Prayer is rooted in the conviction that there is more to human life and consciousness than just the five-sensory world we experience. Our hunger and yearning the meaning of the universe and our lives prompts us to move from the ordinary to a reality that is extraordinary and profound. It is precisely when this impulse is frustrated, we feel alienated and apart from the deepest spiritual dimension of our lives. Human loneliness can be transcended if we can discover the Ultimate that is not only Present within the world, but beyond it as well. Sufi tales, like the Hassidic stories, touch upon the universal truths that bind us together.
Once somebody dared the Sufi master Halqavi to go before the presence of a certain king and say a disparaging remark that would most likely cost him his life. Without hesitation, he accepted the challenge. As soon as he was shown the throne-room, the king–a capricious character said, “Since you are reputed to be so clever, for my amusement, to say something which nobody who is present can say.” Once again, without the slightest pause, the Sufi said, “I am not in Your Presence.”

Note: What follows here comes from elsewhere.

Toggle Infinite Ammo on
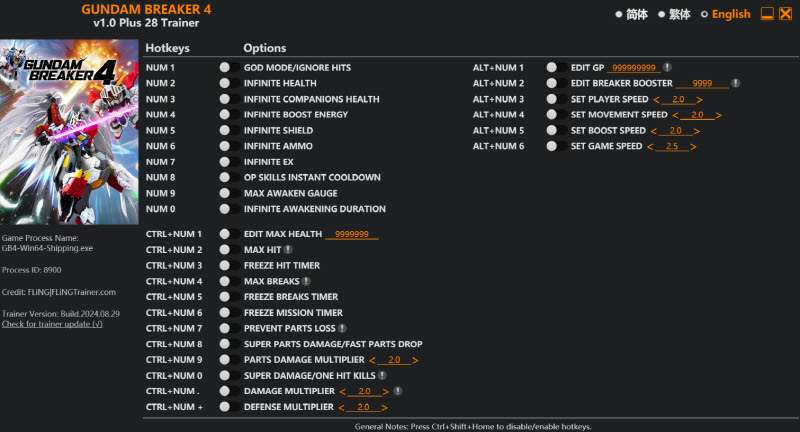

This Sufi story has its parallels in the old Midrashic stories depicting the ever-closeness of God. When we pray, we become aware that we are standing in the Presence of God, before Whom, our tradition says, “There is no place that is void of the Divine Presence.”
It is funny how our language is couched in the geometry of time and space. Sometimes we imagine that God is “out there,” when we pray “to” God. However, in truth, our prayers do not have to travel through some ethereal space to God. God’s Presence is much more non-localized then we ever imagined possible. He is here at this moment and not here at the same time — Hidden but yet revealed — all at the same time. Prayer awakens within us a sense of unity we feel in the heart of our soul.
Although God transcends the world, He infuses it with soul and existence. He is paradoxically close and yet infinitely distant. He is closer to us than we are to ourselves. He is not perceivable even when His Presence is encountered, yet He is present even when His absence is most felt. He is inherent in the world and but not contained in it; He embraces it and nevertheless is not confined by it. God’s Presence surrounds us in ways we can never fully know or understand.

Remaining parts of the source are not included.